Eğer mesele kökten kavranılmış olsaydı görülecekti ki Türkiye'nin muhtaç olduğu şey herhangi türden bir "yol" değil ne türlü olursa olsun o yolda yürümesini mümkün kılabilecek "pabuç" idi.
Bu topraklarda eğer bir millet yaşıyorsa; bu milletin de bir kültürü var. Türk toplumu dediğimiz zaman çeşitli kültürlerin halitası sebebiyle oluşmuş bir bütünü kastetmiş olmuyoruz. Bilakis tek belirleyici kültürün şartlara bağlı olarak zaman içinde farklılıklar doğurmuş bulunduğunu farklı derecelerde temsil gücü kazandığını anlıyoruz.
Hangimiz önce değişiyor biz insanlar mı yoksa biz insanların içinde yaşadığı ortam yani dünyamız mı? Bence ikincisi. İnsanların değişmesi derken onların fiziki yapılarını akla getirmek istemiyoruz elbet. Yaptığımız karşılaştırma tek tek insanların zihin anlayış tarzıyla bu insanların her birinin muhatap olduğu zihin bileşkesi ortaklaşa anlayış arasındadır.

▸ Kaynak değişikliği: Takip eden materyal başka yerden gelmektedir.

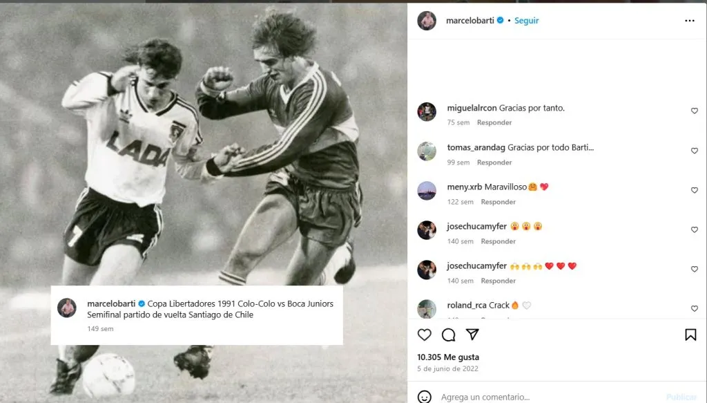Open meny.xrb's profile from username
The width and height of the screenshot is (707, 403).
464,187
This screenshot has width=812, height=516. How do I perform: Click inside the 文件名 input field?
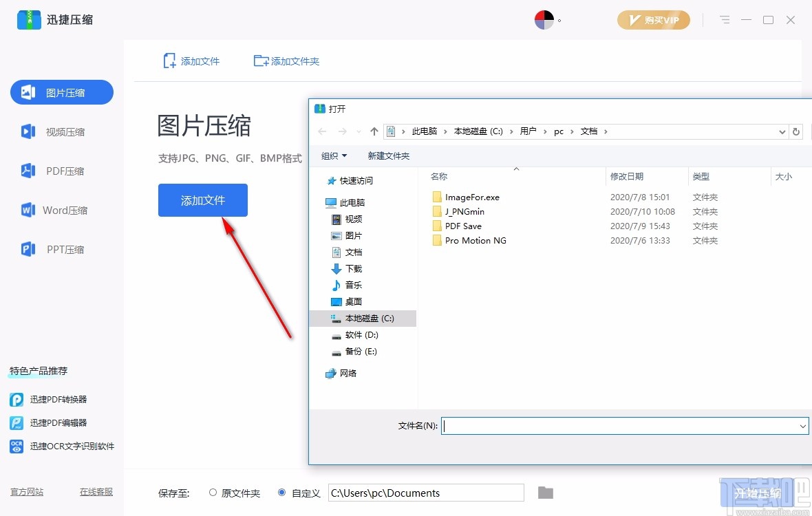click(x=619, y=426)
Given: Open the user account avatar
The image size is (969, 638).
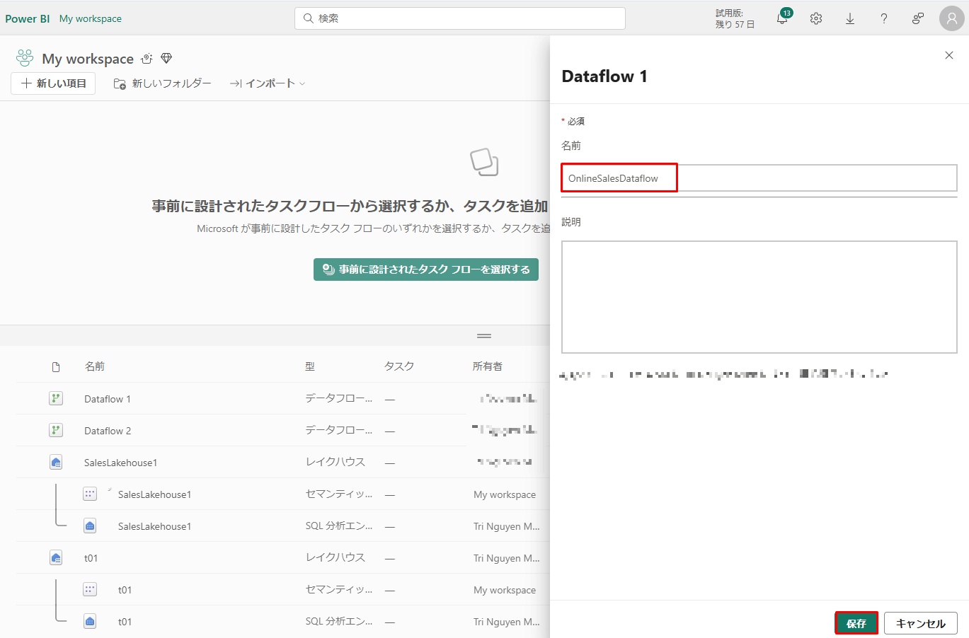Looking at the screenshot, I should tap(952, 19).
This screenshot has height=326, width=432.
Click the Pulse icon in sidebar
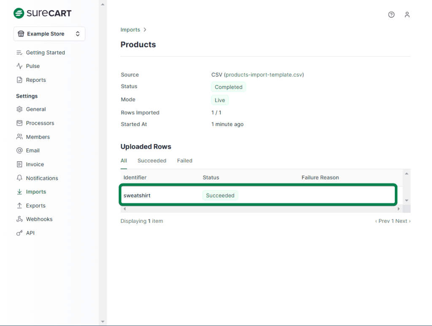click(x=19, y=66)
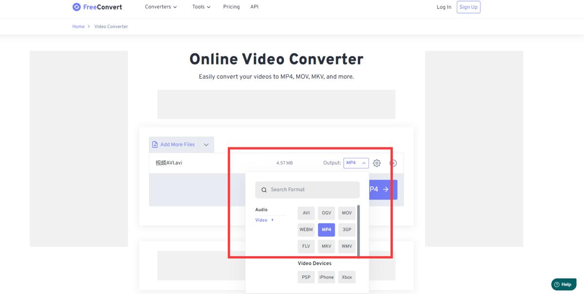This screenshot has height=294, width=584.
Task: Collapse the MP4 Output dropdown
Action: (x=364, y=163)
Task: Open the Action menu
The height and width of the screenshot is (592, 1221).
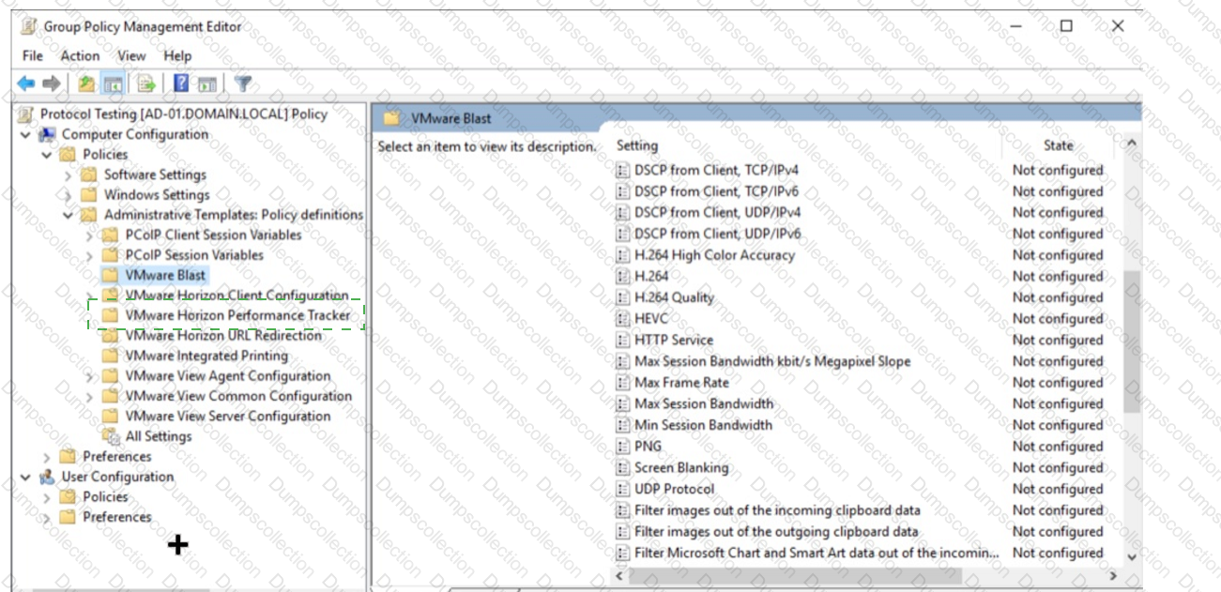Action: pyautogui.click(x=80, y=56)
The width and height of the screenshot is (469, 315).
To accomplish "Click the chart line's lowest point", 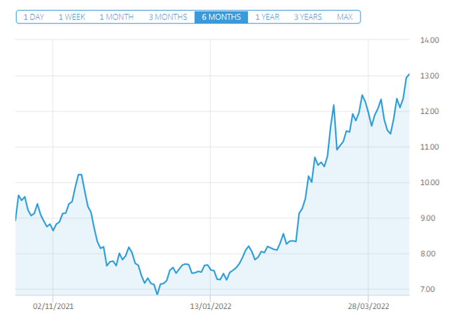I will point(157,294).
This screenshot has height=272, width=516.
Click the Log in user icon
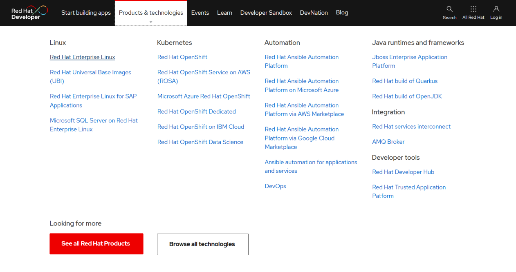pyautogui.click(x=496, y=9)
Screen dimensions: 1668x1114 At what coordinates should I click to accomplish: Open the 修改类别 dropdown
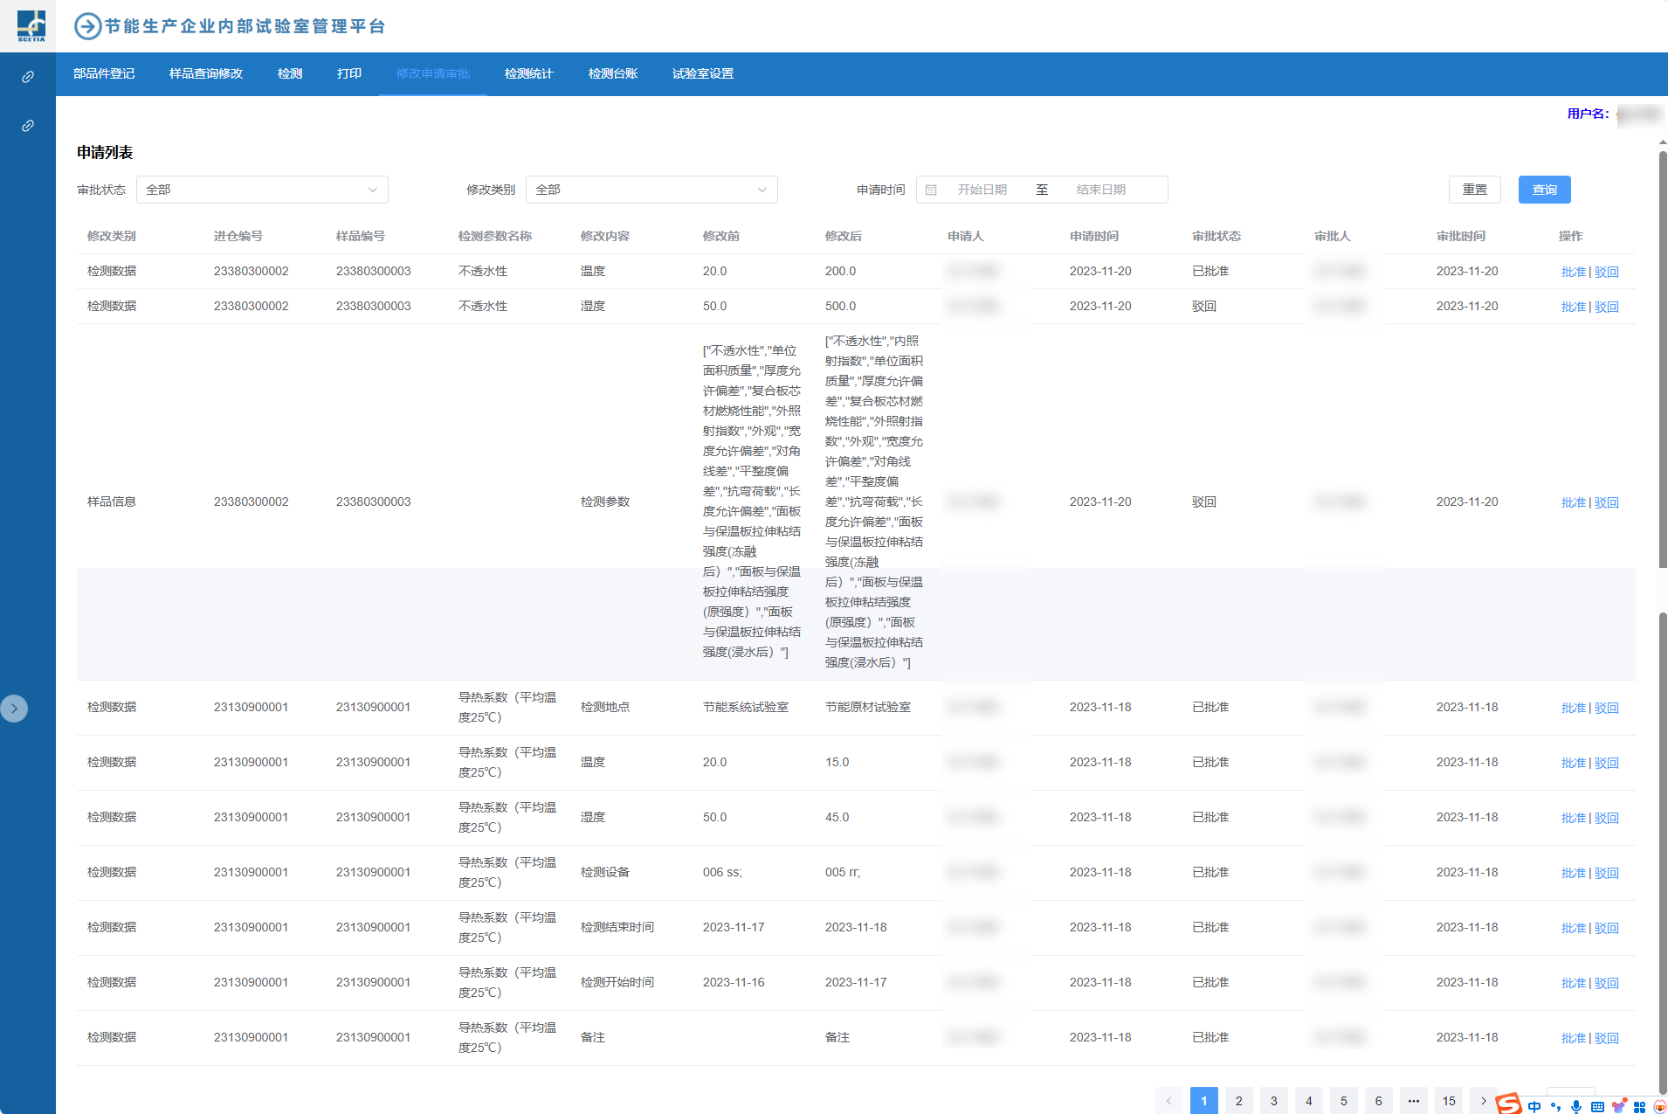(x=651, y=190)
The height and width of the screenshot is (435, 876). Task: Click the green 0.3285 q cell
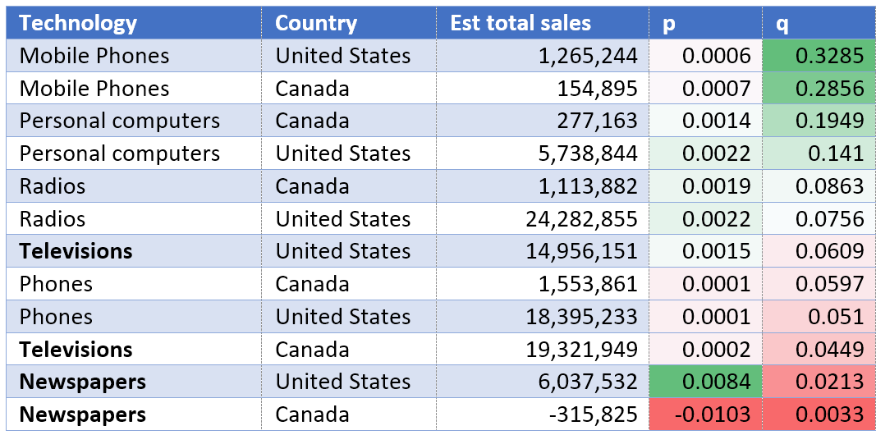(x=819, y=56)
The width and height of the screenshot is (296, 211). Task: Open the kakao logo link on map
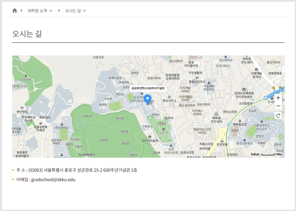[255, 154]
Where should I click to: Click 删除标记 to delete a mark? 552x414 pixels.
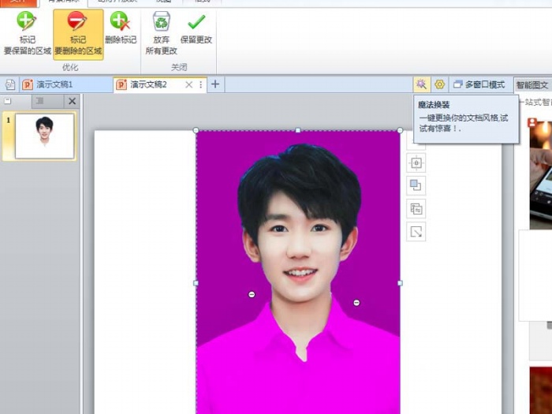pyautogui.click(x=120, y=27)
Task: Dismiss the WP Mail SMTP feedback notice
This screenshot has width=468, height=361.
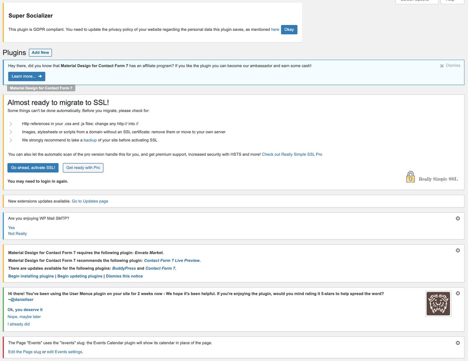Action: coord(457,218)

Dile getirmeye çalıştığımız kurallar uyarınca kısa vadede Türkiye'de bir yönetim değişikliği yapmanın imkânı ortadan kalkmıştır. Yepyeni bir hükümet veya yepyeni bir siyasi kadronun dünya sistemiyle yeni bir kontrat yapmak için önereceği hiç bir yeni madde yok. İktidara gelmek isteyen yeni ekip yürürlükte olan siyasi çizgiyi bir adım ileri taşımayı bile teklif etmeyecek. O halde restorasyonun gidebildiği yere kadar yönetim kendini pekiştirecek. Dünya sisteminin gereklerini yerine getirmeyen bir siyasi çizginin çizilen çerçevede yeri yok. Demek ki seçimlerin bizde uyandırdığı merak bir filmin veya bir romanın nasıl biteceğine duyduğumuz meraktan daha şiddetli olamaz.